On Sat, Dec 05, 2015 at 06:11:51PM +0100, Jonathan Matthew wrote:
> The main interesting bit here is the txeof and start loops, which previously
> operated based on the prod/cons indices and the contents of the tx queue,
> but now just uses the indices as that's the only way to get a consistent view
> of the tx queue state.
> 
> At the moment I don't think the tx ring is big enough to use IFQ_DEQUEUE
> instead of ifq_deq_begin/commit, but maybe I'm wrong about that.

dlg@ pointed out that the way the driver modifies rl_flags would be unsafe with
this diff applied, since it sets and clears bits during interrupts and ioctl
handling with no locking.  The only change it makes during interrupts is to
flip RL_FLAG_TIMERINTR, which otherwise is only used during re_init and
re_stop, so this updated diff splits it out into a separate field.

ok?


Index: dev/ic/re.c
===================================================================
RCS file: /cvs/src/sys/dev/ic/re.c,v
retrieving revision 1.187
diff -u -p -r1.187 re.c
--- dev/ic/re.c 25 Nov 2015 03:09:58 -0000      1.187
+++ dev/ic/re.c 26 Dec 2015 03:43:35 -0000
@@ -120,6 +120,7 @@
 #include <sys/device.h>
 #include <sys/timeout.h>
 #include <sys/socket.h>
+#include <sys/atomic.h>
 
 #include <machine/bus.h>
 
@@ -151,7 +152,7 @@ int redebug = 0;
 
 static inline void re_set_bufaddr(struct rl_desc *, bus_addr_t);
 
-int    re_encap(struct rl_softc *, struct mbuf *, int *);
+int    re_encap(struct rl_softc *, struct mbuf *, struct rl_txq *, int *);
 
 int    re_newbuf(struct rl_softc *);
 int    re_rx_list_init(struct rl_softc *);
@@ -1448,18 +1449,14 @@ re_txeof(struct rl_softc *sc)

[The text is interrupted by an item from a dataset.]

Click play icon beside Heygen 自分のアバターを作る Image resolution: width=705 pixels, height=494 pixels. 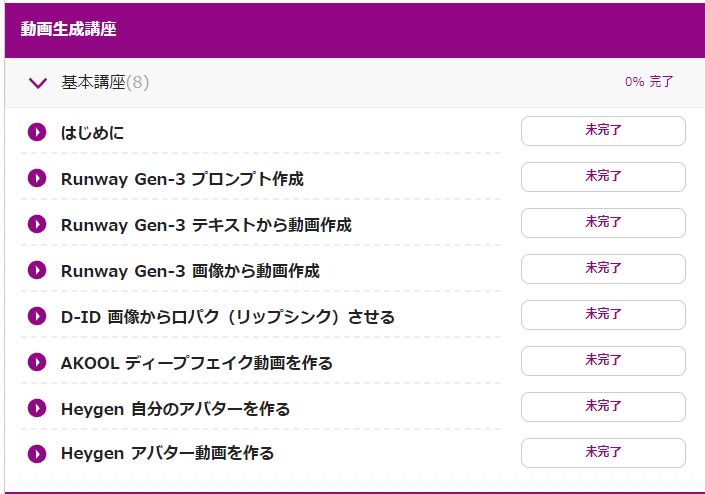coord(37,408)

        struct ifnet    *ifp;
        struct rl_txq   *txq;
        uint32_t        txstat;
-       int             idx, descidx, tx = 0;
+       int             idx, descidx, tx_free, freed = 0;
 
        ifp = &sc->sc_arpcom.ac_if;
 
-       for (idx = sc->rl_ldata.rl_txq_considx;; idx = RL_NEXT_TXQ(sc, idx)) {
+       for (idx = sc->rl_ldata.rl_txq_considx;
+           idx != sc->rl_ldata.rl_txq_prodidx; idx = RL_NEXT_TXQ(sc, idx)) {
                txq = &sc->rl_ldata.rl_txq[idx];
 
-               if (txq->txq_mbuf == NULL) {
-                       KASSERT(idx == sc->rl_ldata.rl_txq_prodidx);
-                       break;
-               }
-
                descidx = txq->txq_descidx;
                RL_TXDESCSYNC(sc, descidx,
                    BUS_DMASYNC_POSTREAD|BUS_DMASYNC_POSTWRITE);
@@ -1470,9 +1467,7 @@ re_txeof(struct rl_softc *sc)
                if (txstat & RL_TDESC_CMD_OWN)

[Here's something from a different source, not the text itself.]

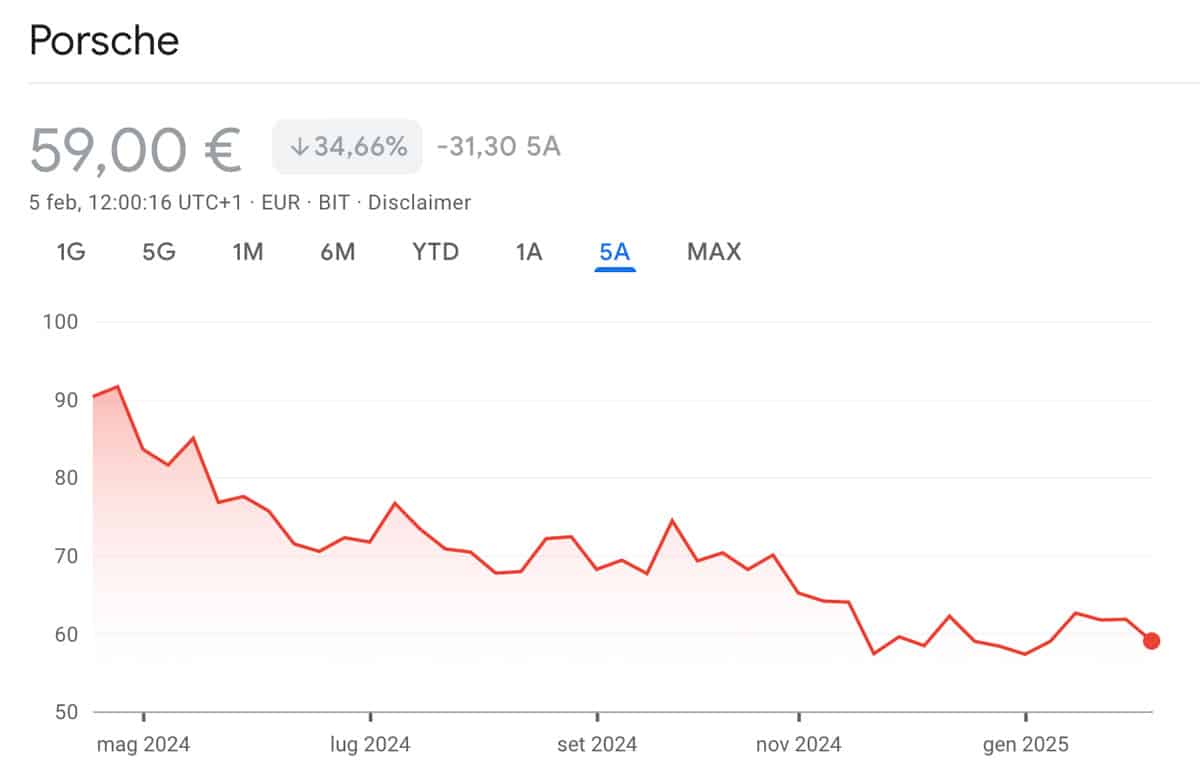
Task: Select the 1G time range tab
Action: click(x=70, y=252)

                        break;
 
-               tx = 1;
-               sc->rl_ldata.rl_tx_free += txq->txq_nsegs;
-               KASSERT(sc->rl_ldata.rl_tx_free <= sc->rl_ldata.rl_tx_desc_cnt);
+               freed += txq->txq_nsegs;
                bus_dmamap_sync(sc->sc_dmat, txq->txq_dmamap,
                    0, txq->txq_dmamap->dm_mapsize, BUS_DMASYNC_POSTWRITE);
                bus_dmamap_unload(sc->sc_dmat, txq->txq_dmamap);
@@ -1487,9 +1482,13 @@ re_txeof(struct rl_softc *sc)
                        ifp->if_opackets++;
        }
 
-       sc->rl_ldata.rl_txq_considx = idx;
+       if (freed == 0)
+               return (0);
 
-       ifq_clr_oactive(&ifp->if_snd);
+       tx_free = atomic_add_int_nv(&sc->rl_ldata.rl_tx_free, freed);
+       KASSERT(tx_free <= sc->rl_ldata.rl_tx_desc_cnt);
+
+       sc->rl_ldata.rl_txq_considx = idx;
 
        /*
         * Some chips will ignore a second TX request issued while an
@@ -1498,12 +1497,14 @@ re_txeof(struct rl_softc *sc)
         * to restart the channel here to flush them out. This only
         * seems to be required with the PCIe devices.
         */
-       if (sc->rl_ldata.rl_tx_free < sc->rl_ldata.rl_tx_desc_cnt)
+       if (tx_free < sc->rl_ldata.rl_tx_desc_cnt)
                CSR_WRITE_1(sc, sc->rl_txstart, RL_TXSTART_START);
-       else
+       else {
+               ifq_clr_oactive(&ifp->if_snd);
                ifp->if_timer = 0;
+       }
 
-       return (tx);
+       return (1);
 }
 
 void
@@ -1566,13 +1567,15 @@ re_intr(void *arg)
                }
 
                if (status & RL_ISR_SYSTEM_ERR) {
+                       KERNEL_LOCK();
                        re_init(ifp);
+                       KERNEL_UNLOCK();
                        claimed = 1;
                }
        }
 
        if (sc->rl_imtype == RL_IMTYPE_SIM) {
-               if ((sc->rl_flags & RL_FLAG_TIMERINTR)) {
+               if (sc->rl_timerintr) {
                        if ((tx | rx) == 0) {
                                /*
                                 * Nothing needs to be processed, fallback
@@ -1599,7 +1602,11 @@ re_intr(void *arg)
                }
        }
 
-       re_start(ifp);
+       if (!IFQ_IS_EMPTY(&ifp->if_snd)) {
+               KERNEL_LOCK();
+               re_start(ifp);
+               KERNEL_UNLOCK();
+       }
 
        CSR_WRITE_2(sc, RL_IMR, sc->rl_intrs);
 
@@ -1607,7 +1614,7 @@ re_intr(void *arg)
 }
 
 int
-re_encap(struct rl_softc *sc, struct mbuf *m, int *idx)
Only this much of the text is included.